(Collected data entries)
<<<<
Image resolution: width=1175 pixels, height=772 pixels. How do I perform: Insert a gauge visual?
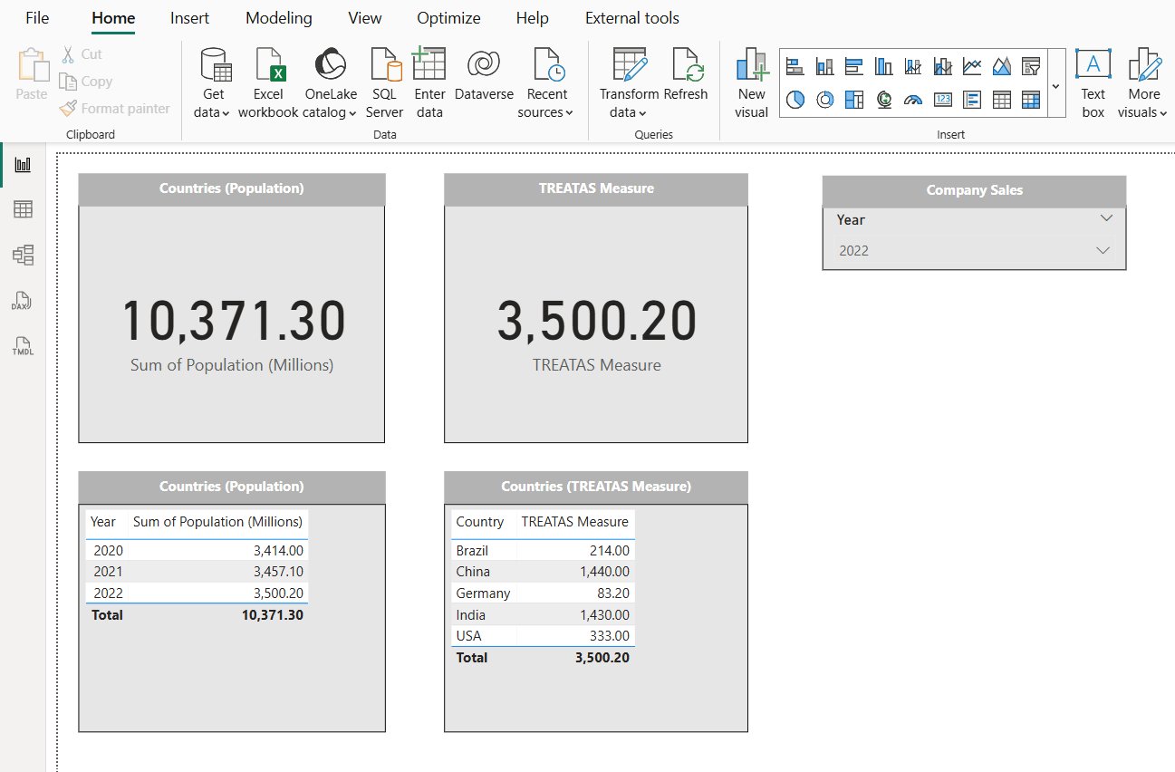click(912, 100)
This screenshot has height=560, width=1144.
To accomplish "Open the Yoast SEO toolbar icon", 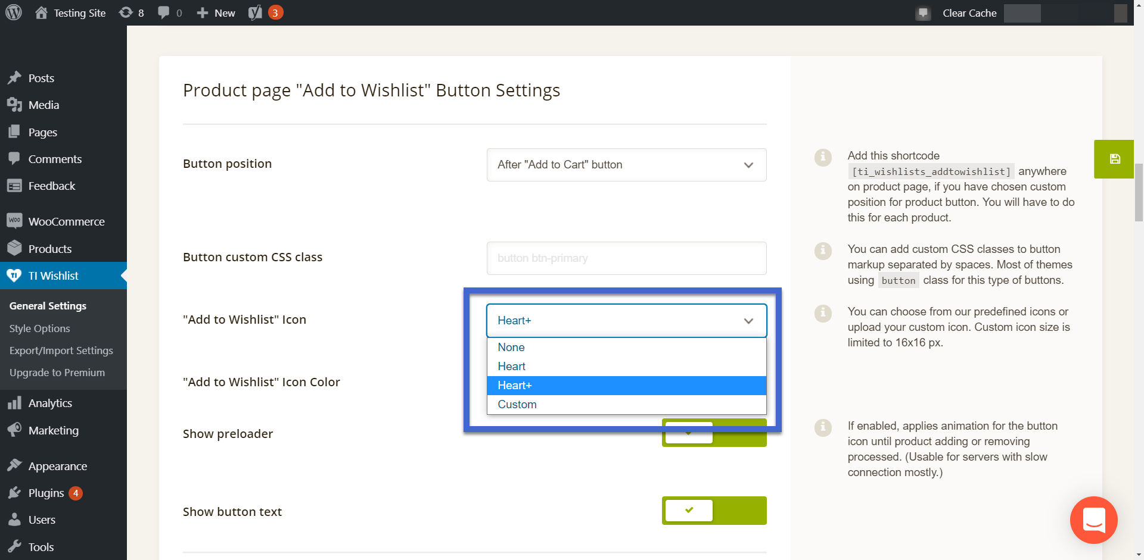I will click(255, 12).
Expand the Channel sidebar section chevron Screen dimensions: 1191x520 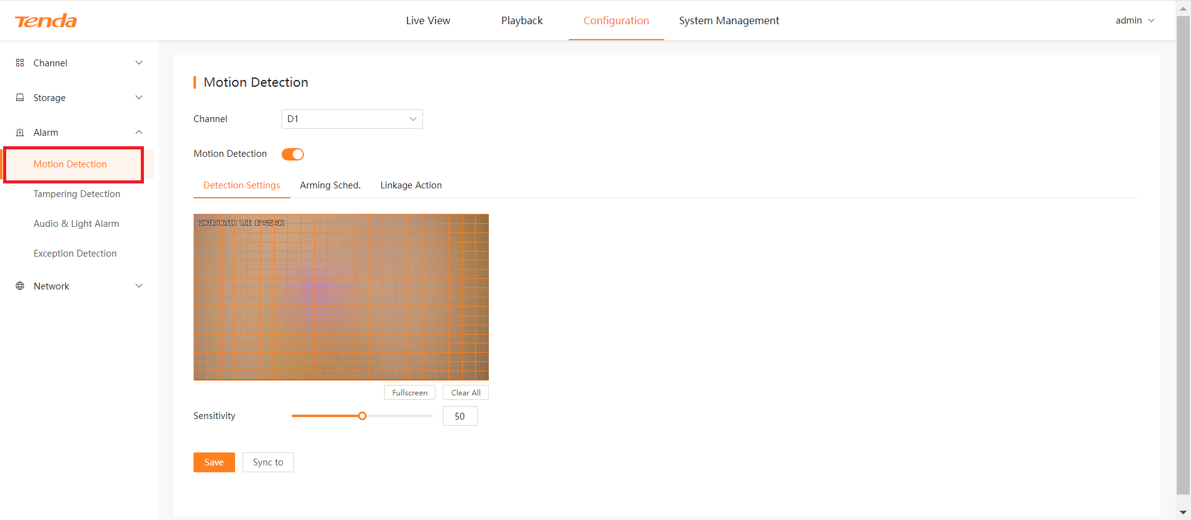139,63
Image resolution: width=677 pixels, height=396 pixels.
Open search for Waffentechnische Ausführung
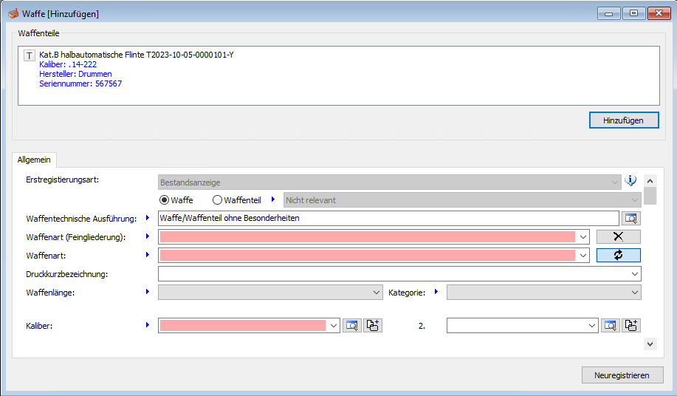point(630,218)
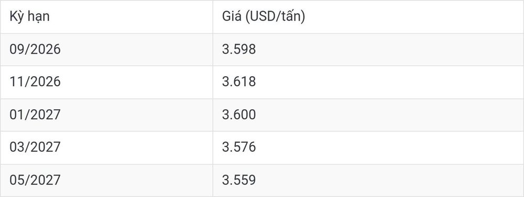
Task: Select the 03/2027 term cell
Action: (x=106, y=148)
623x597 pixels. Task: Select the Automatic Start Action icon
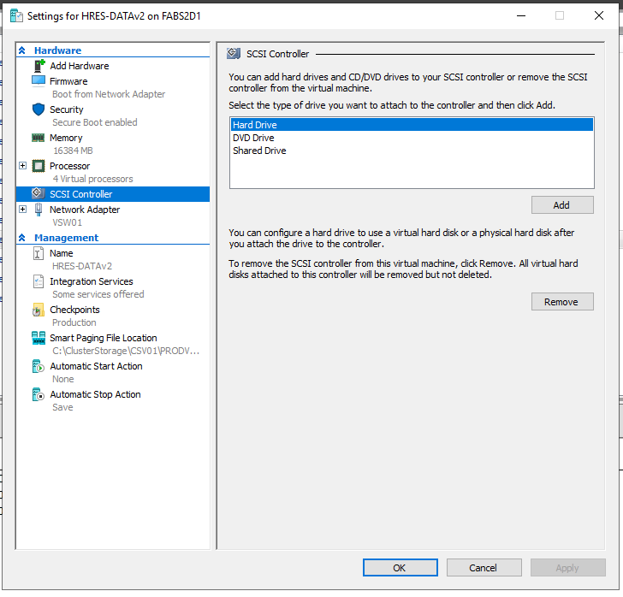(x=39, y=366)
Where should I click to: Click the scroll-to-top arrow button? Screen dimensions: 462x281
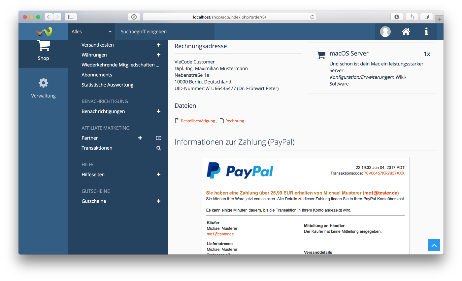coord(434,245)
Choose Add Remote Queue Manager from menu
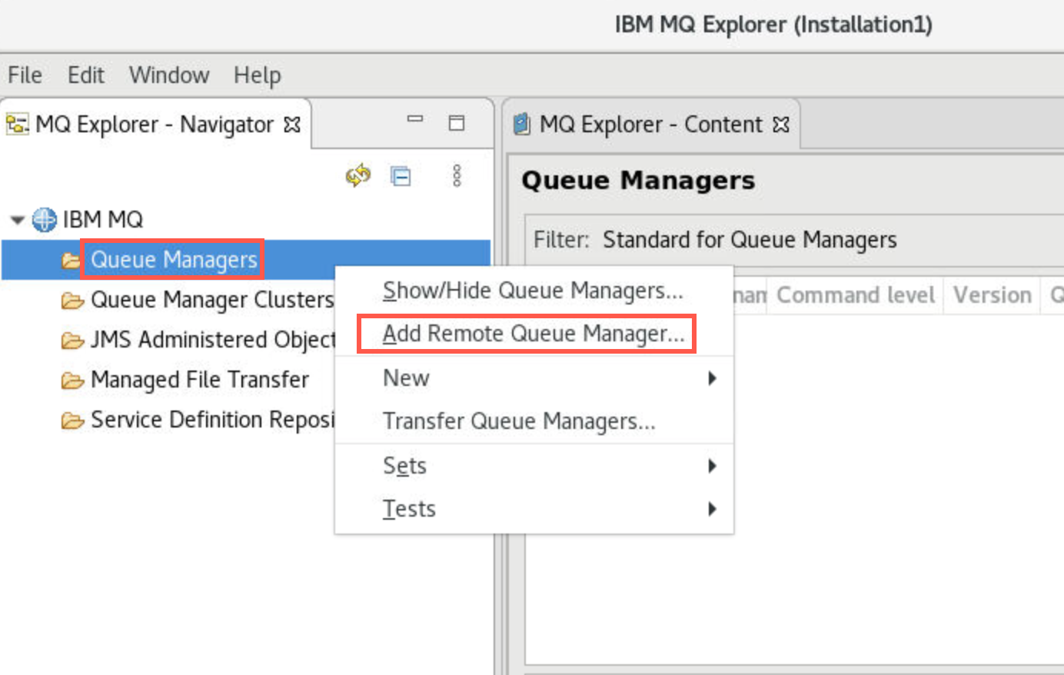The height and width of the screenshot is (675, 1064). tap(533, 334)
>>>>
→ WORK REQUIRED
Output exactly the lines from the one containing "Open search for Waffentechnische Ausführung" through the last line of the records above, both included, and leave out the pictures.

→ OUTPUT FOR THIS TASK
Open search for Waffentechnische Ausführung
point(630,218)
Task: Select the 03/2027 term cell
Action: (x=106, y=148)
623x597 pixels. Task: Select the Automatic Start Action icon
(x=39, y=366)
Where should I click to: Click the scroll-to-top arrow button? Screen dimensions: 462x281
coord(434,245)
Choose Add Remote Queue Manager from menu
The height and width of the screenshot is (675, 1064). tap(533, 334)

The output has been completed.